In Rheinland-Pfalz beispielsweise sind von 146 Gymnasien 133 G9-Schulen. In Baden-Württemberg fordert Ende Februar 2010 der – man höre und staune – dortige Philologenverband, der wohl nicht im Ruf steht, den Sozialdemokraten oder den Grünen besonders nahe zu stehen, das 13. Schuljahr. In Brandenburg mehren sich vernehmlich die Stimmen der Lehrerinnen und Lehrer, die G8 infrage stellen. In Niedersachsen ist die erforderliche Zahl an Unterschriften zur Erwirkung eines Volksentscheids pro G9 lange überschritten. In Bayern demonstrieren Tausende für G9. Laut einer Umfrage des Allensbach-Instituts vom März 2010 wollen etwa 71 % der Befragten G9 zurück. Es sind schon ganz kolossale Nebelkerzen, die Sie, liebe Kolleginnen und Kollegen von der CDU, werfen, wenn Sie davon reden, ob dieses Schulversuchs breche an den Schulen Chaos aus. Chaossoll ausbrechen, wenn eine Lehrerkonferenz und eine Schulkonferenz entscheiden, den Weg zu G9 zu gehen oder bei G8 zu bleiben? Mehr muss eine Schule zunächst nämlich gar nicht tun. Bis Mitte Dezember muss der Antrag des Schulträgers bei der Bezirksregierung liegen. Die Genehmigung durch das Ministerium erfolgt bis Januar 2011. Parallel dazu wird ein Beirat gebildet. Anfang des Jahres 2011 erfolgt eine Beauftragung der wissenschaftlichen Begleitung. Die Entwicklung einer APO für G9 ist bis Ostern geplant. Das alles ist machbar und leistbar. Besonders Schulen, die dem Druck ausweichen und die Option nutzen wollen, werden das innerhalb der Fristen auf den Weg bringen. Man sollte den Schulen schon zubilligen, dass sie wissen und entscheiden können, ob sie dieses Vorhaben personell und pädagogisch stemmen können. Wir unterbreiten ein Angebot – nicht mehr, aber auch nicht weniger. Dieser Schulversuch dient eben auch dazu, herauszufinden, ob der Schulerfolg bei G9 größer ist als bei G8. Das Ganze wird wissenschaftlich begleitet. Das heißt, es wird evaluierbar sein. Das ist alles ganz seriös und ganz unaufgeregt unter Hinzuziehung eines Beirats, angesiedelt beim Schulministerium.

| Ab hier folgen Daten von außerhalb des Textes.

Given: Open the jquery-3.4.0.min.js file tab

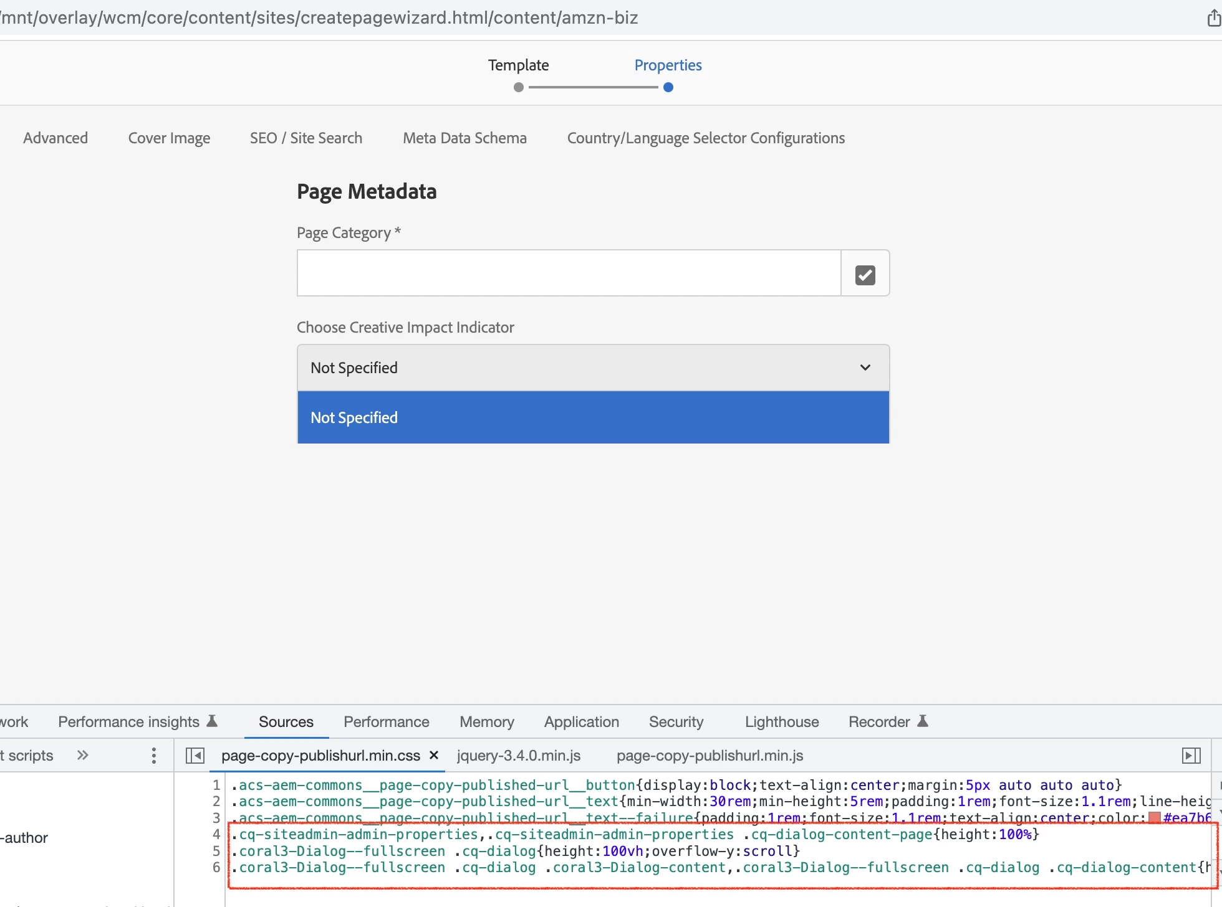Looking at the screenshot, I should 518,756.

Meine Damen und Herren von der CDU, Sie kommen mir in diesem Zusammenhang vor wie jemand, der in ein Schuhgeschäft geht und aus dem Regal die Latschen G8 herauszieht, die er seit fünf Jahren trägt. Auf den zarten Hinweis des Verkäufers hin, dass sie an der einen oder anderen Stelle drückten oder zu eng seien, es aber ein Modell mit der gleichen Sohle, dem gleichen Muster und dem gleichen Obermaterial gebe, das G9 heiße, das man mal anziehen können, wird barsch verwiesen: Lassen Sie mal gut sein. Ich bin für Kontinuität. Ich zieh diese Dinger an. Dann sagen Sie demjenigen, der Ihnen den Rat gibt, auch noch: Verbreiten Sie bitte kein Chaos, wenn ich zu Ihnen komme.
Meine Damen und Herren, etwas mehr Entspannung im Umgang mit dem Thema wäre durchaus angemessen. Rufen Sie mit solchen Schlagworten wie Chaos, Flickenteppich und Unruhe nicht immer wieder die Geister, die bei Ihnen selbst noch quicklebendig herumspuken. So werden Sie die übrigens auch nicht los. – Ich danke Ihnen für Ihre Aufmerksamkeit.